It could be that at the time she married you, she did not see you as a man who would have much in the way of sexual desire... because of your weight. It's very likely that she fell in love with you because you seemed safe to her. This is not a bad thing. Partners need to feel safe with each other. Walking the line between safe and "dangerous" (as Mojo described) enough to be sexy is tricky. It's the subtext of a lot that we talk about on these boards.

Then when you lost weight and became potentially and then actually a guy who was going to WANT sex, she may have felt subconsciously that you had broken the deal.
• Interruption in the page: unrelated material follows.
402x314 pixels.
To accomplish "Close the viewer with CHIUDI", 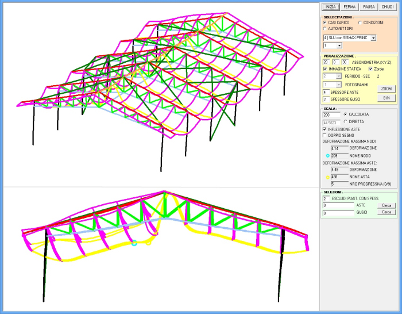I will pyautogui.click(x=388, y=7).
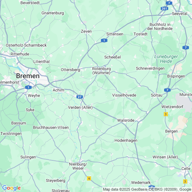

This is just rampant amateur psychology on my part-- I don't think she intends ANY of this. She's just scrambling for survival... with this gaping wound, and precious few emotional/spiritual resources.

Your anger is totally understandable... but staying stuck there will not be good for you. You have 50+ years of life ahead of you... you're too young to give up. (I know you aren't really giving up... you're just venting right now. ;\) ) There is help for you out there. There is help for her, too, but she has to see it and be interested.

Sometimes when one partner goes to therapy, the other partner sees such a change that they get curious and become interested AS LONG AS THERE IS NO PRESSURE FROM THE FIRST PARTNER TO GO TO THERAPY.

You have nothing to lose by confronting these issues (yeah, she picked you and let you down, but YOU picked HER, too...) with a professional. EVERYONE has issues. It's not a case of mostly healthy people walking around and a few screwed up people messing it up for the rest of us. We're like pieces of a puzzle, and we attract people whose puzzle pieces fit ours.

What kind of work do you do?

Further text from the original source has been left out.